> _Objetivo do exercício_: Em que data o artigo sobre pandemia, verdade e justiça foi publicado pelo Extra Classe?

> _Trecho fornecido_:

---------------

Pandemia, verdade e justiça - Marcos Rolim

 Marcos Rolim escreveu TUDO o que é preciso saber para processar o capitão por “CRIMES CONTRA A HUMANIDADE” (mas creio que será difícil chegar ao TPI, na Haia), ou colocá-lo no foco de uma futura Comissão da Verdade e Justiça, no próprio Brasil.

Paulo Roberto de Almeida


Pandemia, verdade e justiça 

Bolsonaro se colocou ao lado dos interesses privados, procurando se desvincular politicamente dos efeitos da inevitável recessão econômica, com o único objetivo de preservar suas chances de reeleição
Por Marcos Rolim / Extra Classe, 16 de abril de 2021 
 
 
 
 


"Bolsonaro não apenas desprezou a doença. Ele ignorou a dor das famílias enlutadas e fez piadas homofóbicas com a covid. Em uma live, ele chegou a simular uma crise respiratória de alguém acometido pela doença, isso depois que muitas pessoas haviam morrido asfixiadas em Manaus graças à incúria de seu governo"

---------------

> _Material de estudo_:
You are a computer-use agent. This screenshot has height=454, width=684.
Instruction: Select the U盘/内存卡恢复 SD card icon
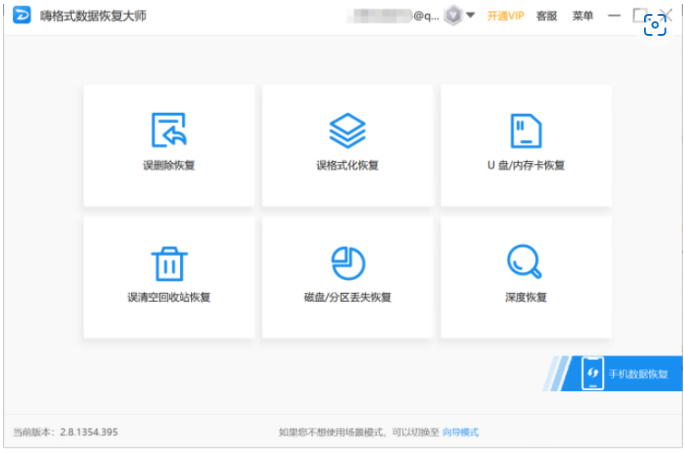[525, 130]
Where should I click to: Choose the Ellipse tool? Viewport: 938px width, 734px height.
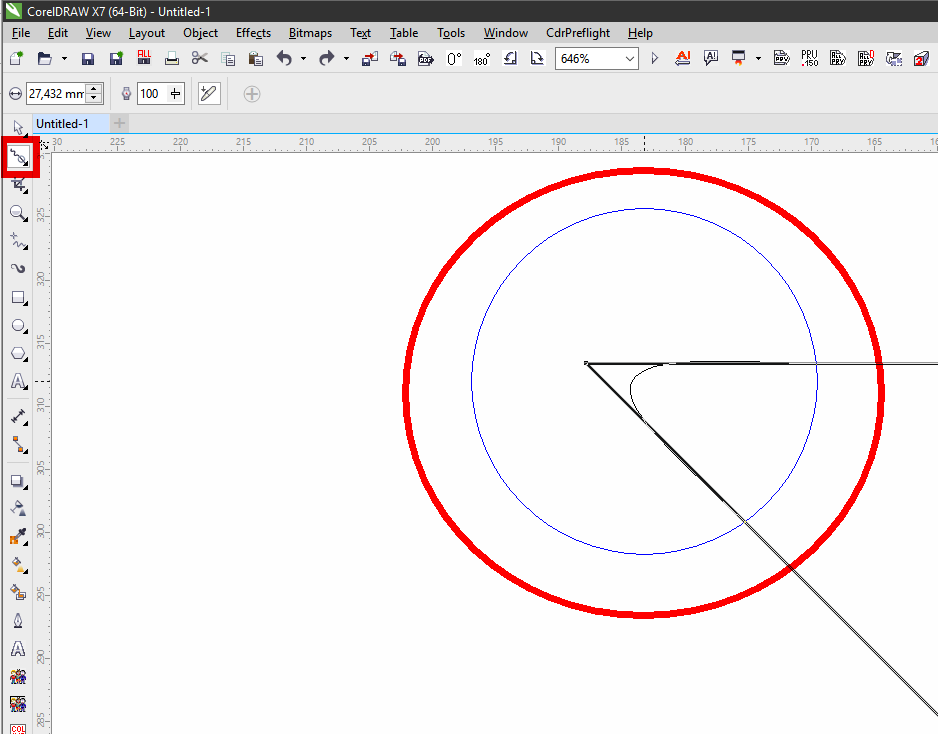click(x=18, y=326)
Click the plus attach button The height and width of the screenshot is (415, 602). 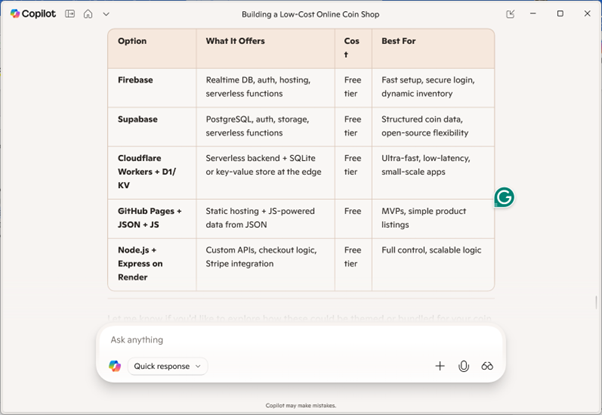(440, 366)
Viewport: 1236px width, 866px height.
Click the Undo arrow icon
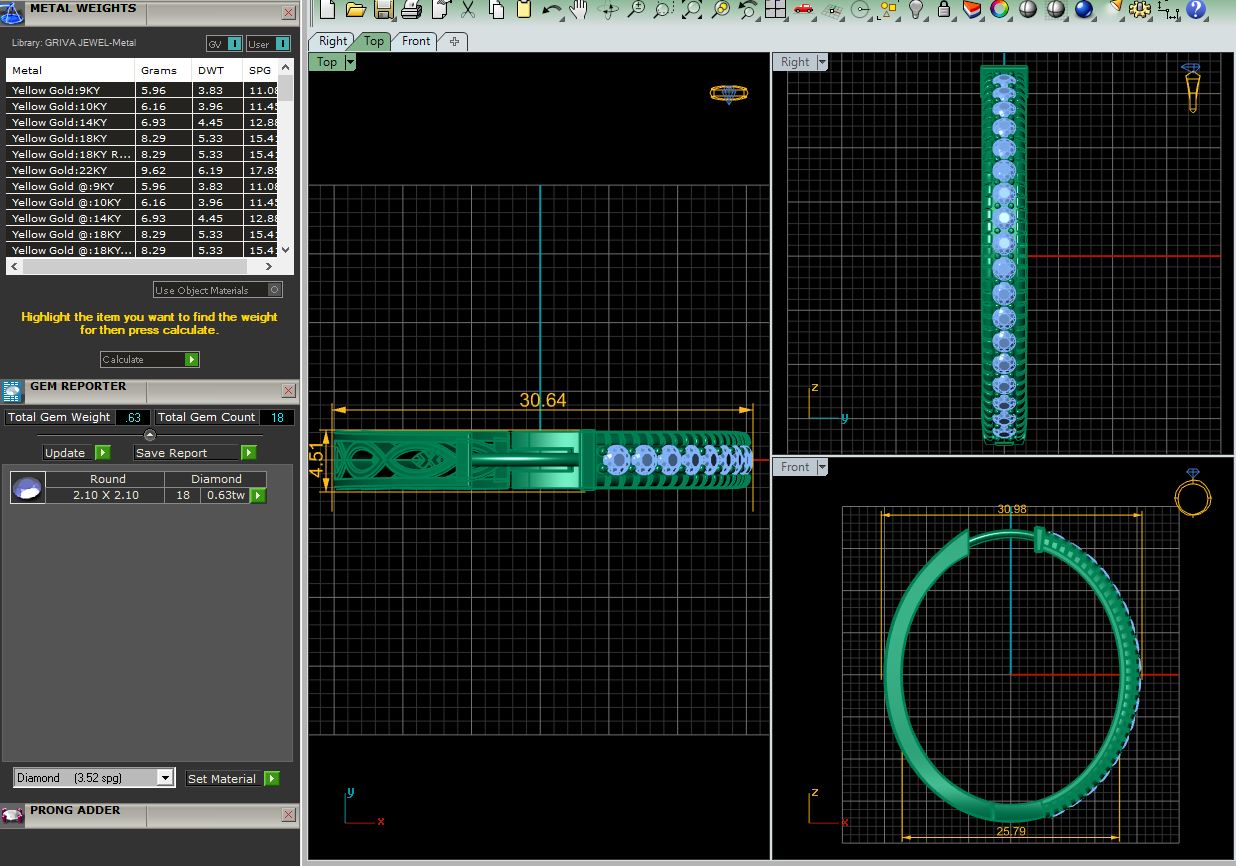coord(552,10)
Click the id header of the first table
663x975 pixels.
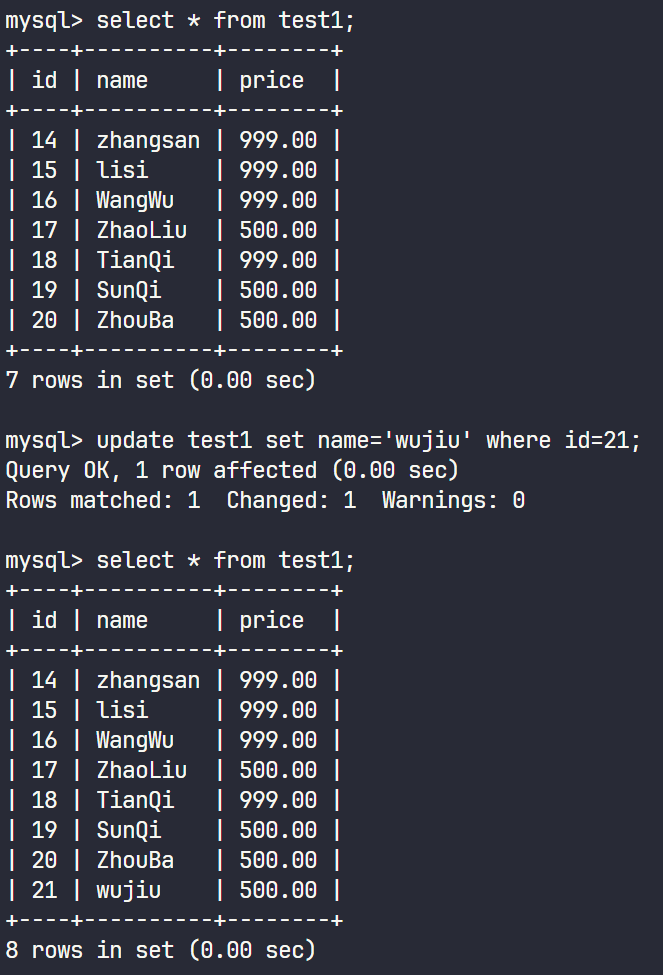[44, 80]
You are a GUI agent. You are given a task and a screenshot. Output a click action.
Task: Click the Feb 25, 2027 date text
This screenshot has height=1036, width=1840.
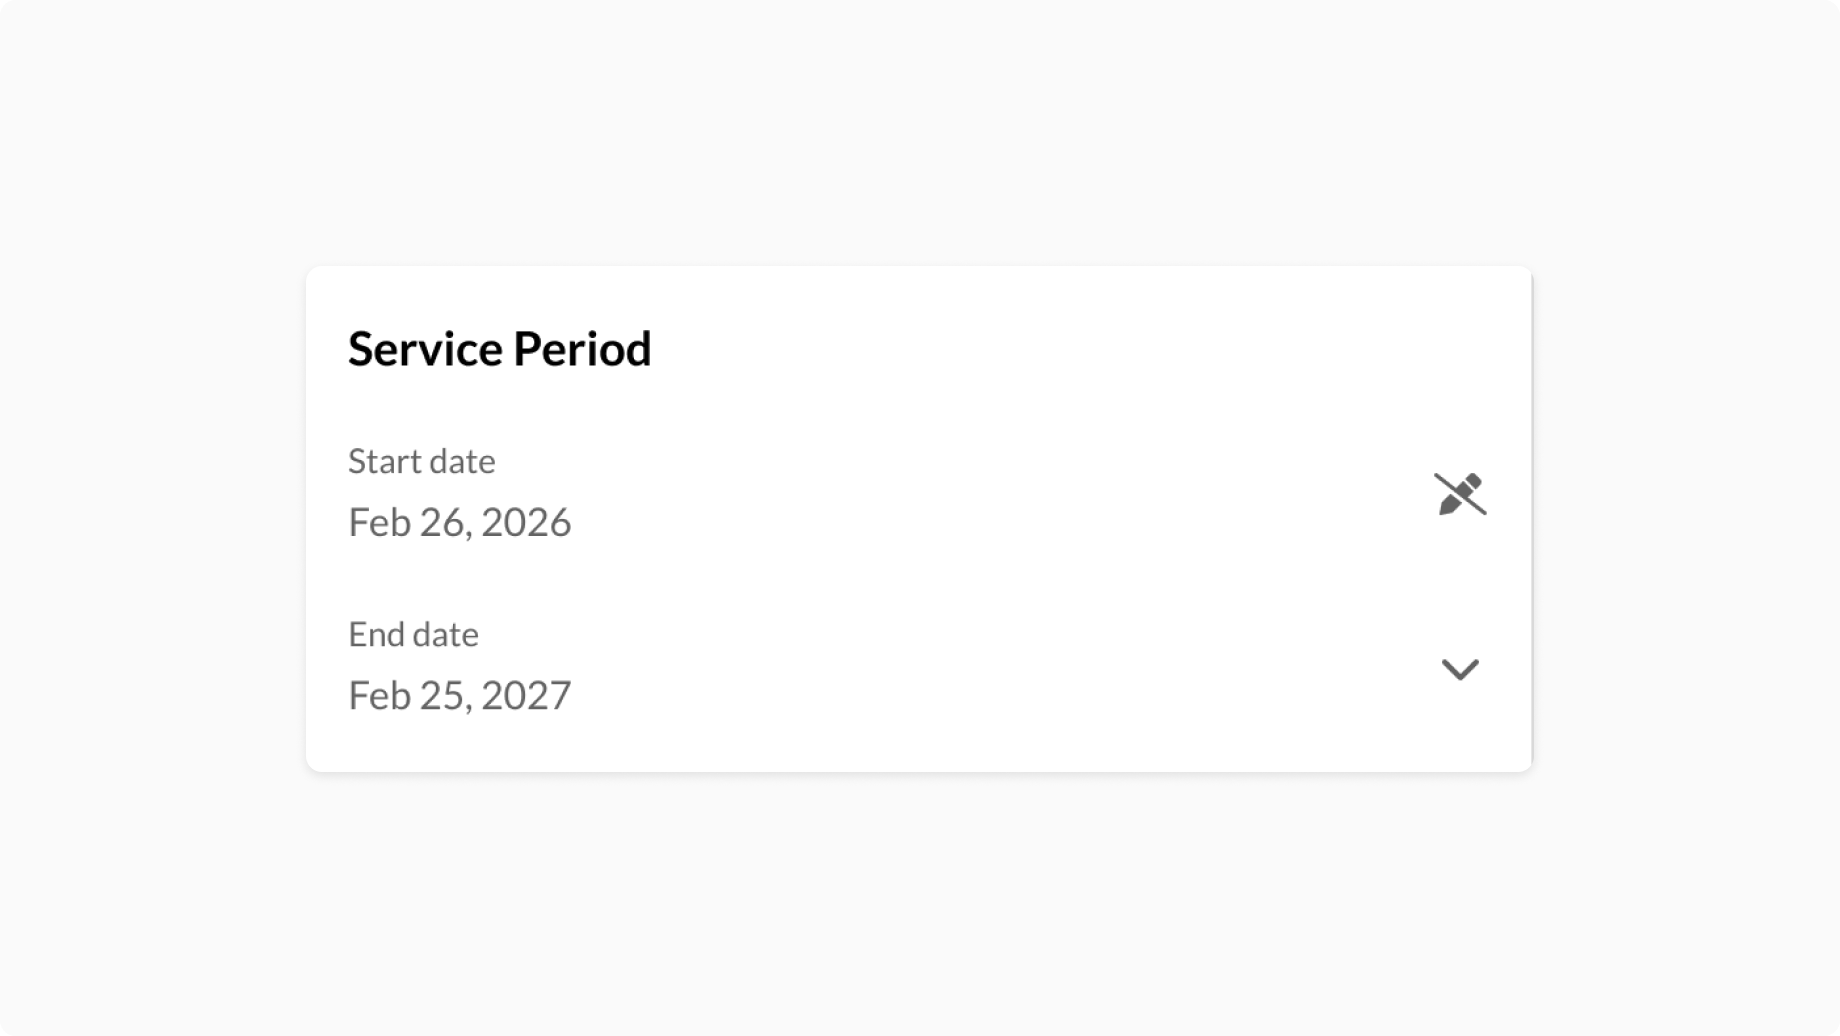[x=459, y=695]
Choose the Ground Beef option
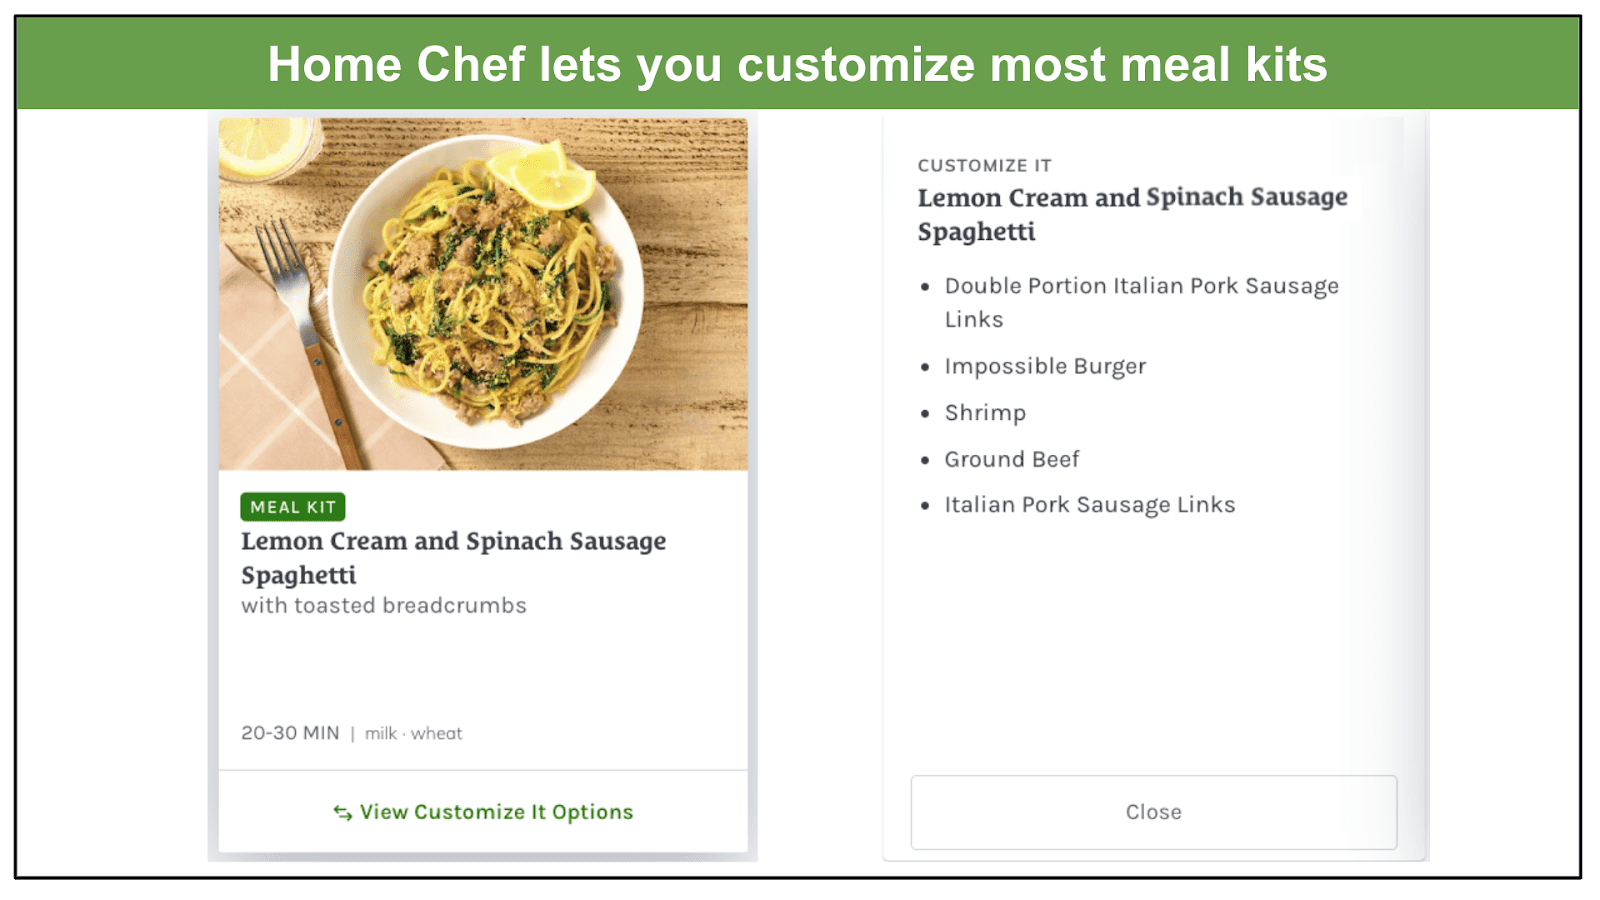 pyautogui.click(x=1012, y=459)
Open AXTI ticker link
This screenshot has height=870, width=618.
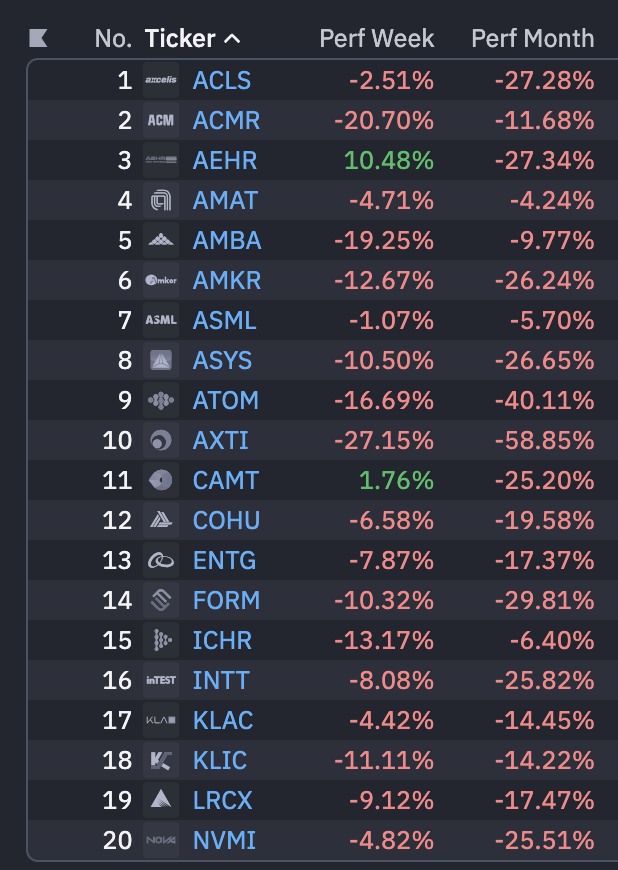pyautogui.click(x=220, y=441)
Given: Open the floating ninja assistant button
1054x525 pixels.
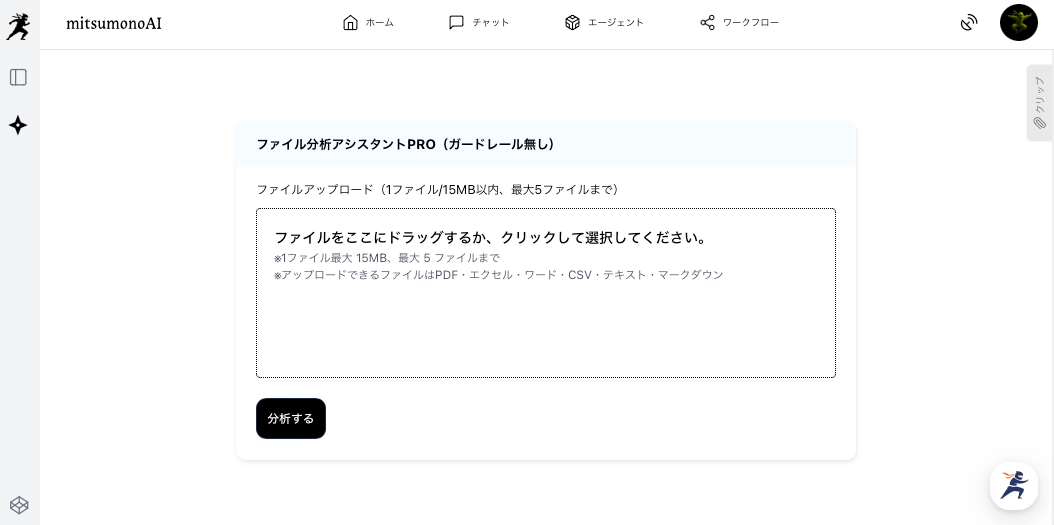Looking at the screenshot, I should (1013, 486).
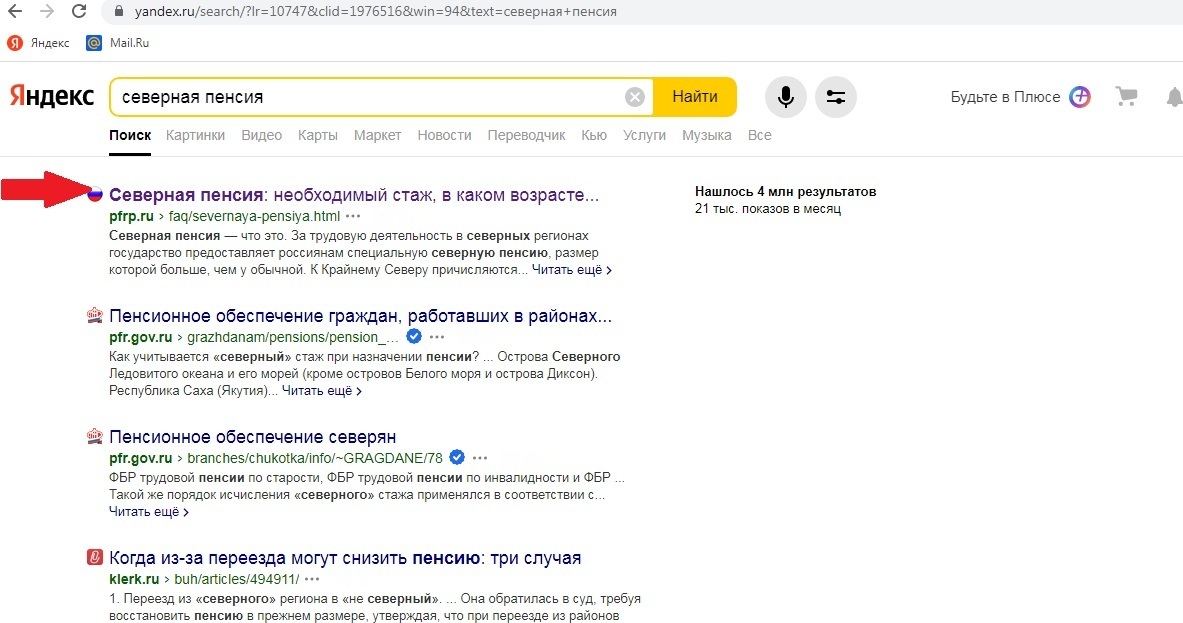The height and width of the screenshot is (623, 1183).
Task: Open the "Северная пенсия: необходимый стаж" result
Action: click(354, 194)
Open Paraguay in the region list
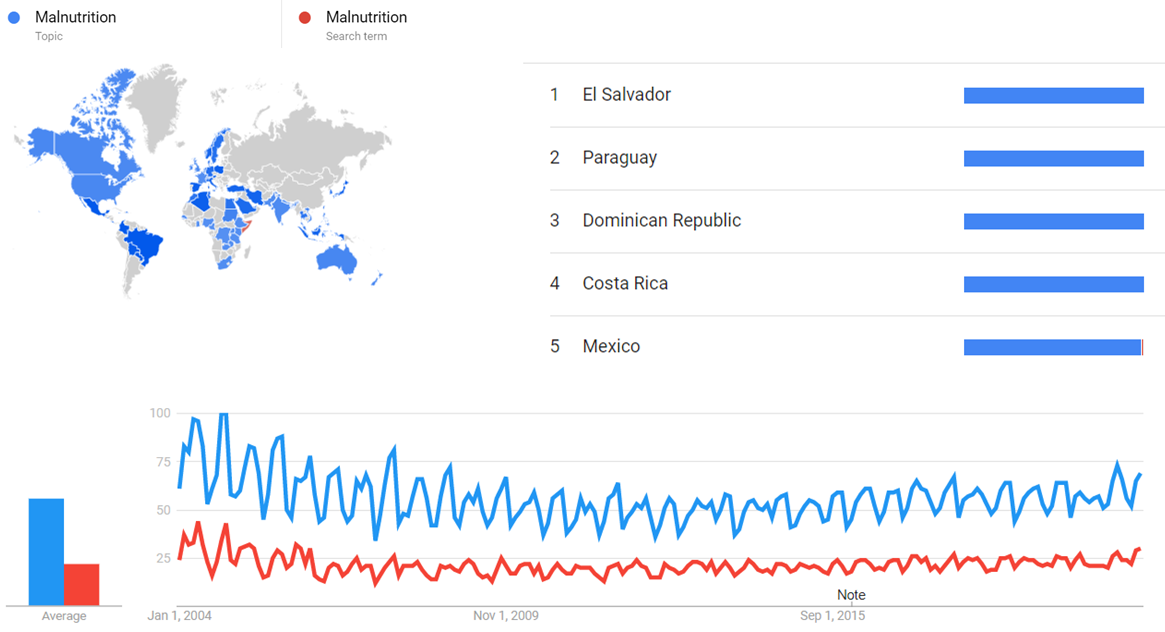Viewport: 1165px width, 632px height. coord(619,158)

---------------

> _Solução do exercício_: Em 16 de abril de 2021.